Mixed methods study protocol for combining stakeholder-led rapid evaluation with near real-time continuous registry data to facilitate evaluations of quality of care in intensive care units.
Collaboration for Research, Implementation and Training in Critical Care in Asia and Africa (CCAA) None., Rashan A., Beane A., Ghose A., Dondorp AM., Kwizera A., Vijayaraghavan BKT., Biccard B., Righy C., Thwaites CL., Pell C., Sendagire C., Thomson D., Done DG., Aryal D., Wagstaff D., Nadia F., Putoto G., Panaru H., Udayanga I., Amuasi J., Salluh J., Gokhale K., Nirantharakumar K., Pisani L., Hashmi M., Schultz M., Ghalib MS., Mukaka M., Mat-Nor MB., Siaw-Frimpong M., Surenthirakumaran R., Haniffa R., Kaddu RP., Pereira SP., Murthy S., Harris S., Moonesinghe SR., Vengadasalam S., Tripathy S., Gooden TE., Tolppa T., Pari V., Waweru-Siika W., Minh YL.
BACKGROUND: Improved access to healthcare in low- and middle-income countries (LMICs) has not equated to improved health outcomes. Absence or unsustained quality of care is partly to blame. Improving outcomes in intensive care units (ICUs) requires delivery of complex interventions by multiple specialties working in concert, and the simultaneous prevention of avoidable harms associated with the illness and the treatment interventions. Therefore, successful design and implementation of improvement interventions requires understanding of the behavioural, organisational, and external factors that determine care delivery and the likelihood of achieving sustained improvement. We aim to identify care processes that contribute to suboptimal clinical outcomes in ICUs located in LMICs and to establish barriers and enablers for improving the care processes.

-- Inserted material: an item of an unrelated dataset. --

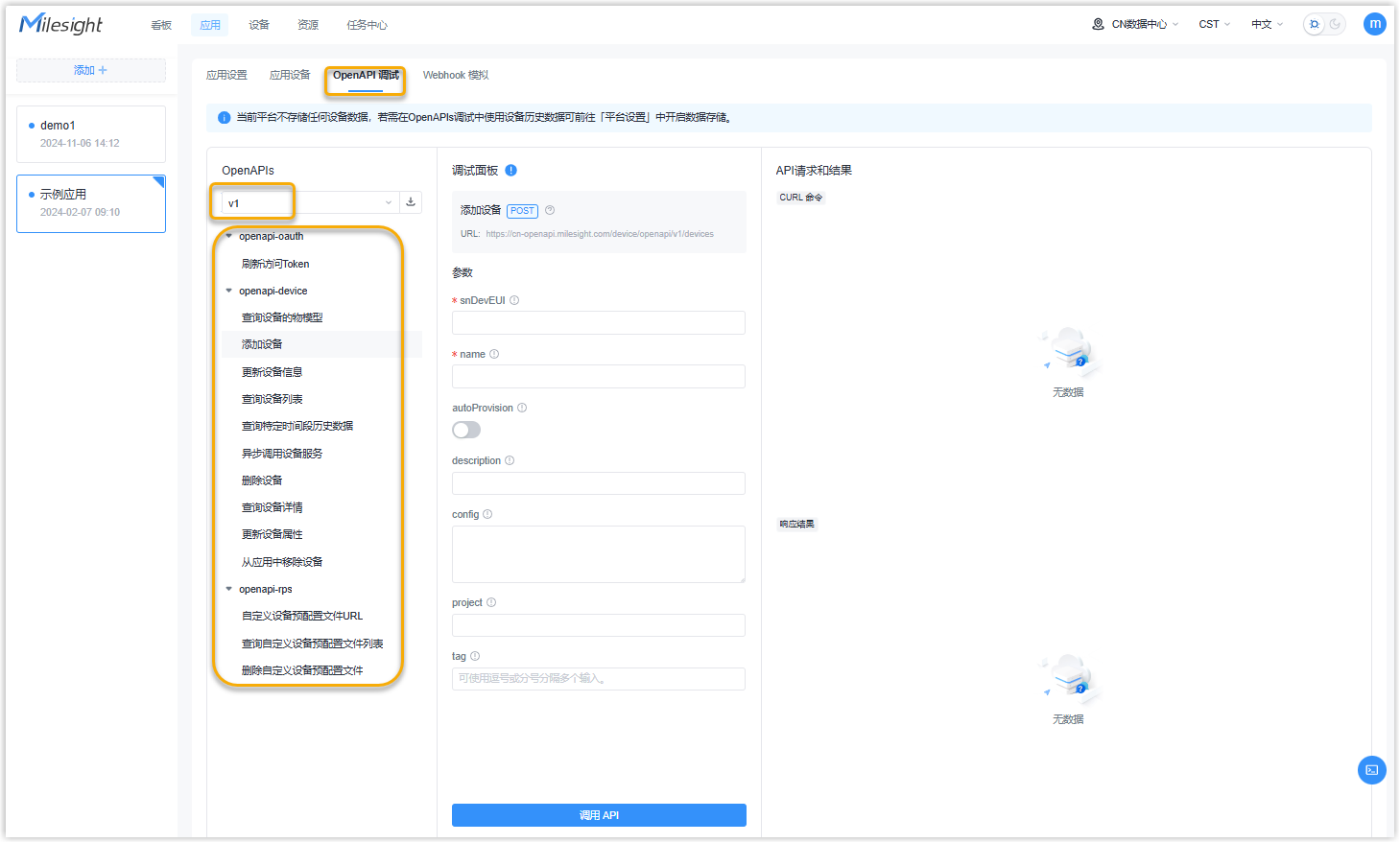Click the snDevEUI input field
The height and width of the screenshot is (843, 1400).
tap(599, 323)
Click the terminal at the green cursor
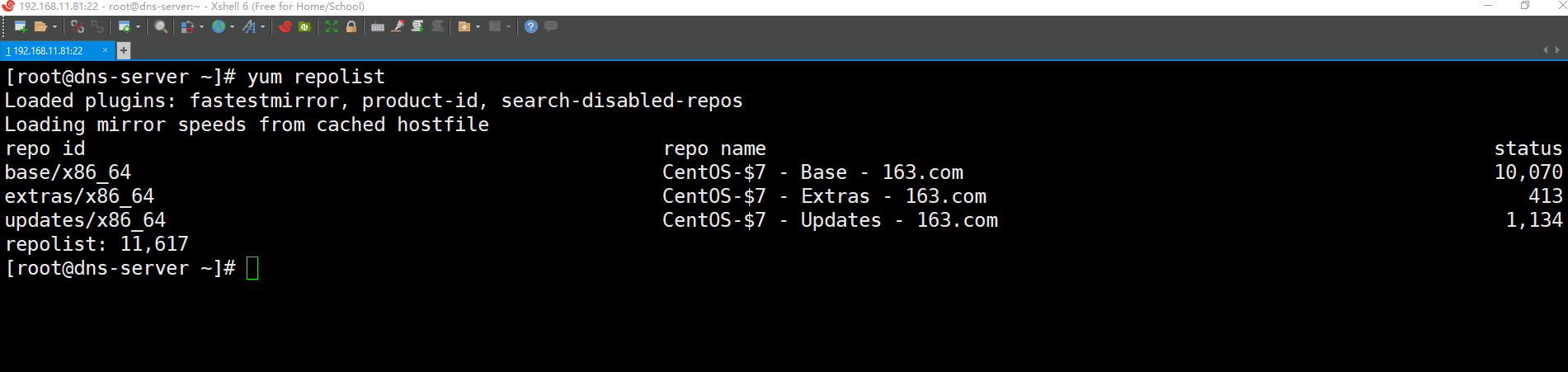This screenshot has width=1568, height=372. [x=252, y=268]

METHODS: Using rapid evaluation methods, we will use four data collection methods: 1) registry embedded indicators to assess quality of care processes and their associated outcomes; 2) process mapping to provide a preliminary framework to understand gaps between current and desired care practices; 3) structured observations of processes of interest identified from the process mapping and; 4) focus group discussions with stakeholders to identify barriers and enablers influencing the gap between current and desired care practices. We will also collect self-assessments of readiness for quality improvement. Data collection and analysis will be led by local stakeholders, performed in parallel and through an iterative process across eight countries: Kenya, India, Malaysia, Nepal, Pakistan, South Africa, Uganda and Vietnam. CONCLUSIONS: The results of our study will provide essential information on where and how care processes can be improved to facilitate better quality of care to critically ill patients in LMICs; thus, reduce preventable mortality and morbidity in ICUs. Furthermore, understanding the rapid evaluation methods that will be used for this study will allow other researchers and healthcare professionals to carry out similar research in ICUs and other health services.